• [Given text]
-- -- --
August 9, 2016, PLLR E-Newsletter | The American Association For Justice Archive

August 9, 2016, PLLR E-Newsletter

PLLR logo


Asbestos in brake products contributed to man’s mesothelioma

Warning sign reads: danger asbestos

The plaintiff alleged that various manufacturers and suppliers of asbestos-containing products failed to warn of their products’ asbestos dangers. Conda v. 3M Co.

Ronald Conda worked for Northern States Power (NSP) for nearly 30 years, from 1967 to 1996. As an ironworker and rigger, Conda worked with boilers, turbines, pumps, and other equipment containing asbestos components and insulation. A lifetime car enthusiast, Conda also spent years doing brake work for family members and friends, changing and sanding asbestos brake shoes.

In June 2015, Conda was diagnosed with mesothelioma. He died of the disease about six months later, at age 78, survived by his wife, four adult children, and several grandchildren.
-- -- --
• [Work item] Copy the asbestos newsletter item from "Ronald Conda worked" down to "asbestos brake shoes.", replacing "brake shoes" with "brake pads".

• [Data for analysis]
-- -- --
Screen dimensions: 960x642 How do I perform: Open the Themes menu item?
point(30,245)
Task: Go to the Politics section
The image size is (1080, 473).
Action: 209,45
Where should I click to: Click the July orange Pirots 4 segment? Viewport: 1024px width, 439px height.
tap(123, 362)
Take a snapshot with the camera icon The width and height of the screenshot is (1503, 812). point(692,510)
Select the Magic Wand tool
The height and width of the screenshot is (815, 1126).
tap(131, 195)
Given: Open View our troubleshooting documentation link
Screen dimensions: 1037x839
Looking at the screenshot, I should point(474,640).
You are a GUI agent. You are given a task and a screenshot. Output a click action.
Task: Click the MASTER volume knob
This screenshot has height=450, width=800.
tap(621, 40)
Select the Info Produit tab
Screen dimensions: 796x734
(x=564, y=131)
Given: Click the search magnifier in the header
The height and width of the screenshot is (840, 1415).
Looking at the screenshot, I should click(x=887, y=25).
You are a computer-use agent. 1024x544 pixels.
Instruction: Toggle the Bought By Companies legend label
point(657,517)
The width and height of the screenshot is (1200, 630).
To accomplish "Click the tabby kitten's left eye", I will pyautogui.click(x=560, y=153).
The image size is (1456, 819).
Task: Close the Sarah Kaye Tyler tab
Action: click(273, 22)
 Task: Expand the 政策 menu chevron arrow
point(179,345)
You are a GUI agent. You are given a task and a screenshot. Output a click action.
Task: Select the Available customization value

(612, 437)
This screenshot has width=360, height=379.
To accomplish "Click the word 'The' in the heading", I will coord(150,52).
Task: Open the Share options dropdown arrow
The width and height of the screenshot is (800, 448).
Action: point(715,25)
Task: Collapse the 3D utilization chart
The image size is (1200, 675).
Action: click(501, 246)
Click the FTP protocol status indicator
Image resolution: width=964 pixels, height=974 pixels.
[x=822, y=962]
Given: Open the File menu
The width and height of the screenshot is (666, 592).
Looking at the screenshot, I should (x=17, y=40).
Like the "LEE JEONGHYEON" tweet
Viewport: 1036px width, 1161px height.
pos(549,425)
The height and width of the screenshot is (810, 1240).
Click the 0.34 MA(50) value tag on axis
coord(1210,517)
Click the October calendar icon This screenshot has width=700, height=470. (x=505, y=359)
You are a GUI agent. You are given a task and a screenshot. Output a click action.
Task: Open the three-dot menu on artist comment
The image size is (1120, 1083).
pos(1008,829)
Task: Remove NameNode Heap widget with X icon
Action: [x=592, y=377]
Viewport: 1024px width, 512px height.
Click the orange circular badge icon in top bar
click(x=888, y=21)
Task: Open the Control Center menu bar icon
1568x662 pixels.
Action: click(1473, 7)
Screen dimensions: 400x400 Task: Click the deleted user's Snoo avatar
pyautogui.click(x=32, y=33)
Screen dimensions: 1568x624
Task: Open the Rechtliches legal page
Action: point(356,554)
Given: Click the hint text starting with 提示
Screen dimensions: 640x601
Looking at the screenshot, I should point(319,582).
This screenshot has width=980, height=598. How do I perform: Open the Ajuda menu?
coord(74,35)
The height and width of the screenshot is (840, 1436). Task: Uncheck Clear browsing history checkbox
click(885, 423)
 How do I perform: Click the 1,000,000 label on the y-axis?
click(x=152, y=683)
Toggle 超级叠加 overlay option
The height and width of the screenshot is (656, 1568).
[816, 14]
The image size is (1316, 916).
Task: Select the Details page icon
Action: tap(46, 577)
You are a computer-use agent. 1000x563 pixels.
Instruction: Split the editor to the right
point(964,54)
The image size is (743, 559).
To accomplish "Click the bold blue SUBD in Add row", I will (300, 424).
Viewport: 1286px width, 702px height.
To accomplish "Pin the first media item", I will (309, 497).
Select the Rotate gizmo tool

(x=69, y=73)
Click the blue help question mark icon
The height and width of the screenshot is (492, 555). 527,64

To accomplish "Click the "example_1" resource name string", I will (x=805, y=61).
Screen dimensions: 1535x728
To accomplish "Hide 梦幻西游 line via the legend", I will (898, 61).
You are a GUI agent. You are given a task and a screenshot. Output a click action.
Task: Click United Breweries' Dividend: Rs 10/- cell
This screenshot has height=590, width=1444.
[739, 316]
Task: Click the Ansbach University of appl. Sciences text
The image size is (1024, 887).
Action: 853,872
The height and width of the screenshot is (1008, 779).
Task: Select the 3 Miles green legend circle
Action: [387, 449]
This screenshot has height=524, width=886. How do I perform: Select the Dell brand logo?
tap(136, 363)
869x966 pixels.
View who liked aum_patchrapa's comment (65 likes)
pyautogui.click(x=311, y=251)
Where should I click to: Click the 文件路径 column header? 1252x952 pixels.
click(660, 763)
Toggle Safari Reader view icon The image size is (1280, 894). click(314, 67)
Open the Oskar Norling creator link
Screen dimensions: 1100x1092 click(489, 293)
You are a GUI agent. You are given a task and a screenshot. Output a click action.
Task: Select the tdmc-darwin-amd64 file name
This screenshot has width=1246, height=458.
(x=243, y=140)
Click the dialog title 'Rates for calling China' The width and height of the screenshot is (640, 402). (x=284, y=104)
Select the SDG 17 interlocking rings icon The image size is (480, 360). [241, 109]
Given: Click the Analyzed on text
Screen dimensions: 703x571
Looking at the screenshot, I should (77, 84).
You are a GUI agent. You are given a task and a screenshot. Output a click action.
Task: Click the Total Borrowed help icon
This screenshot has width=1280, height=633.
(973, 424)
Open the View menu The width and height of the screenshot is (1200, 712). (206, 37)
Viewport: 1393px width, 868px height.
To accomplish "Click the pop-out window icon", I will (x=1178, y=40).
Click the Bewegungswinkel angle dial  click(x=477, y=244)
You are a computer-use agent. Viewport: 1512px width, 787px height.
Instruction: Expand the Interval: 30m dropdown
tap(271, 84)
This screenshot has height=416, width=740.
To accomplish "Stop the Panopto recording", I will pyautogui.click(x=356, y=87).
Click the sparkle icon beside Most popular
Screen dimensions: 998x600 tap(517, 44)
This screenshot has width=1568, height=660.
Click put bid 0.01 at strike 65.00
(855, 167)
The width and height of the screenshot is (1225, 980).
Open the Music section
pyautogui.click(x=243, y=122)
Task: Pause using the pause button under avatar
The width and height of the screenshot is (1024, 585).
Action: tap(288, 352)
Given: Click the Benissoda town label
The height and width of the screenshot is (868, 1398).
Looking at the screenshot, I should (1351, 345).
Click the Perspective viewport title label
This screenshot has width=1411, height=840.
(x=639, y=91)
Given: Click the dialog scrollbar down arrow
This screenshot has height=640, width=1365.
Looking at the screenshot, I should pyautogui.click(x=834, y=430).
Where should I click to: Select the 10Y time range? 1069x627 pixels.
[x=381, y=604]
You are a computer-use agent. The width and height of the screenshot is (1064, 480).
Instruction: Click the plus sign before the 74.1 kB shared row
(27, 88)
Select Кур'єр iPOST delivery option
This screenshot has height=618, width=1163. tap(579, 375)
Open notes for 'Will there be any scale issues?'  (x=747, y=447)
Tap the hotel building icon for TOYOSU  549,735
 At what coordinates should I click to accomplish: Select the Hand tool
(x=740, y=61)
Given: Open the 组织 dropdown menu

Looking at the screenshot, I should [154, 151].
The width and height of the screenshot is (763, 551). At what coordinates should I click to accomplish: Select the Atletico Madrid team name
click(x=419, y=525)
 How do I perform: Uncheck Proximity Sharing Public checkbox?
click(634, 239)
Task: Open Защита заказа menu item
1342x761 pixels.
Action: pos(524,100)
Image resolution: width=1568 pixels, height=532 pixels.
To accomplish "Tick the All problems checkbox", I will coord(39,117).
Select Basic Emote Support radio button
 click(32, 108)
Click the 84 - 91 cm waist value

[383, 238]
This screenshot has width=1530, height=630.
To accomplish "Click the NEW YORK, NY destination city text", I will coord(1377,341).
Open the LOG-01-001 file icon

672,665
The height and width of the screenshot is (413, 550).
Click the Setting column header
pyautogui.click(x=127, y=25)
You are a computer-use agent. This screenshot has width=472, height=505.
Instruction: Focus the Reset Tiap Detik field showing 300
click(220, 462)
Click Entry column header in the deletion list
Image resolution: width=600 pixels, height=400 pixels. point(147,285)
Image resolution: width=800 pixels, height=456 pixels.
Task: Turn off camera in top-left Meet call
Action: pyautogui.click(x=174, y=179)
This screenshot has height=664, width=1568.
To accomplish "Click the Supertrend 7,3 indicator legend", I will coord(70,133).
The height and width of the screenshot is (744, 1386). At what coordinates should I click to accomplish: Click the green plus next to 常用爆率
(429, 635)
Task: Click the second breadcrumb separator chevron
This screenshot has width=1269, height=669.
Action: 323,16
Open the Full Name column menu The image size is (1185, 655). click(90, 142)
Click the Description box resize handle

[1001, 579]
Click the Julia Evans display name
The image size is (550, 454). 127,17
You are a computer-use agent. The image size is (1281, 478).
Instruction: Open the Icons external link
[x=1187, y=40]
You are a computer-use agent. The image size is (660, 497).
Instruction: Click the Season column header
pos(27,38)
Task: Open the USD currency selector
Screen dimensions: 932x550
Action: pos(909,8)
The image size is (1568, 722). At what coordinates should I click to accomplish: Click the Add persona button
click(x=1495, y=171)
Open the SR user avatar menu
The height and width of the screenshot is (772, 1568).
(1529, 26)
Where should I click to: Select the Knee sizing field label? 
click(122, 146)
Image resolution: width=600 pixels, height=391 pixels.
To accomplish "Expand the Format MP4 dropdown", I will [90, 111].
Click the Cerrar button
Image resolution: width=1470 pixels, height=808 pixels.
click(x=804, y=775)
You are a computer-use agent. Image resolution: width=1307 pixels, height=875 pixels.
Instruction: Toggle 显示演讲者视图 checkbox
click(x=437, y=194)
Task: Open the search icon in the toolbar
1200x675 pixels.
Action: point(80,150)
-- -- --
• [Written solution]
Ronald Conda worked for Northern States Power (NSP) for nearly 30 years, from 1967 to 1996. As an ironworker and rigger, Conda worked with boilers, turbines, pumps, and other equipment containing asbestos components and insulation. A lifetime car enthusiast, Conda also spent years doing brake work for family members and friends, changing and sanding asbestos brake pads.